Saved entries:
======
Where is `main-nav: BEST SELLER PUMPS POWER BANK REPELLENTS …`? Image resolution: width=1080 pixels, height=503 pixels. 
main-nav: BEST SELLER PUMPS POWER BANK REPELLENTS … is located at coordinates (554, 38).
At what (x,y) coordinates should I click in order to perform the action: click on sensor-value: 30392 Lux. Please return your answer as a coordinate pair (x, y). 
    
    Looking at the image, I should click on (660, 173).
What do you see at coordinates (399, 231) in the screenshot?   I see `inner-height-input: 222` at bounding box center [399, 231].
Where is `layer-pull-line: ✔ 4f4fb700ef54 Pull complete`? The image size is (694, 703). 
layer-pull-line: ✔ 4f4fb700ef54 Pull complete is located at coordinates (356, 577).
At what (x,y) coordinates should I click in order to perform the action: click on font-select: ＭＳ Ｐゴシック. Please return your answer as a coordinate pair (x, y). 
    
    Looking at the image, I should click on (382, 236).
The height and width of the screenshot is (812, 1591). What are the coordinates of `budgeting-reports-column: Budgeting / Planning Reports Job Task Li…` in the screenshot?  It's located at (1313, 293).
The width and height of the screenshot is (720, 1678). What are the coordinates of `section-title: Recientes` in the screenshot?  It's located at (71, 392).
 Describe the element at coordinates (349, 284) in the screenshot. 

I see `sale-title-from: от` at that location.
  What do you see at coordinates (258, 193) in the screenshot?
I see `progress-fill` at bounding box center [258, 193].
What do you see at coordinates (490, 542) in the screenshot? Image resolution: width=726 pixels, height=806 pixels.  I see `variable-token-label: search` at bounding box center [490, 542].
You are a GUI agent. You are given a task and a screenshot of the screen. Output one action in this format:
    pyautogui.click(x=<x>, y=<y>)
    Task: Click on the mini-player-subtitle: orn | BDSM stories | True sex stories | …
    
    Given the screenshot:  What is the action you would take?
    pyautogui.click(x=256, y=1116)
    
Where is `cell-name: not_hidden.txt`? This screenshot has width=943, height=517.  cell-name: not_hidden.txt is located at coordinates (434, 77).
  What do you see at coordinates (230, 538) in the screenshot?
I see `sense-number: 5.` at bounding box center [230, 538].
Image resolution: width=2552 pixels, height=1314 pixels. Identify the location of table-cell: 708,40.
======
DIRECTIONS: Set down every line of the listing above again, matching it character for character.

SOLUTION:
Where is `main-nav: BEST SELLER PUMPS POWER BANK REPELLENTS …`? Image resolution: width=1080 pixels, height=503 pixels. 
main-nav: BEST SELLER PUMPS POWER BANK REPELLENTS … is located at coordinates (554, 38).
At what (x,y) coordinates should I click in order to perform the action: click on sensor-value: 30392 Lux. Please return your answer as a coordinate pair (x, y). 
    
    Looking at the image, I should click on (660, 173).
What do you see at coordinates (399, 231) in the screenshot?   I see `inner-height-input: 222` at bounding box center [399, 231].
Where is `layer-pull-line: ✔ 4f4fb700ef54 Pull complete`? The image size is (694, 703). 
layer-pull-line: ✔ 4f4fb700ef54 Pull complete is located at coordinates (356, 577).
At what (x,y) coordinates should I click in order to perform the action: click on font-select: ＭＳ Ｐゴシック. Please return your answer as a coordinate pair (x, y). 
    
    Looking at the image, I should click on (382, 236).
The height and width of the screenshot is (812, 1591). What are the coordinates of `budgeting-reports-column: Budgeting / Planning Reports Job Task Li…` in the screenshot?  It's located at (1313, 293).
The width and height of the screenshot is (720, 1678). What are the coordinates of `section-title: Recientes` in the screenshot?  It's located at (71, 392).
 Describe the element at coordinates (349, 284) in the screenshot. 

I see `sale-title-from: от` at that location.
  What do you see at coordinates (258, 193) in the screenshot?
I see `progress-fill` at bounding box center [258, 193].
What do you see at coordinates (490, 542) in the screenshot? Image resolution: width=726 pixels, height=806 pixels.  I see `variable-token-label: search` at bounding box center [490, 542].
You are a GUI agent. You are given a task and a screenshot of the screen. Output one action in this format:
    pyautogui.click(x=<x>, y=<y>)
    Task: Click on the mini-player-subtitle: orn | BDSM stories | True sex stories | …
    
    Given the screenshot:  What is the action you would take?
    pyautogui.click(x=256, y=1116)
    
Where is `cell-name: not_hidden.txt`? This screenshot has width=943, height=517.  cell-name: not_hidden.txt is located at coordinates (434, 77).
  What do you see at coordinates (230, 538) in the screenshot?
I see `sense-number: 5.` at bounding box center [230, 538].
Image resolution: width=2552 pixels, height=1314 pixels. Identify the location of table-cell: 708,40.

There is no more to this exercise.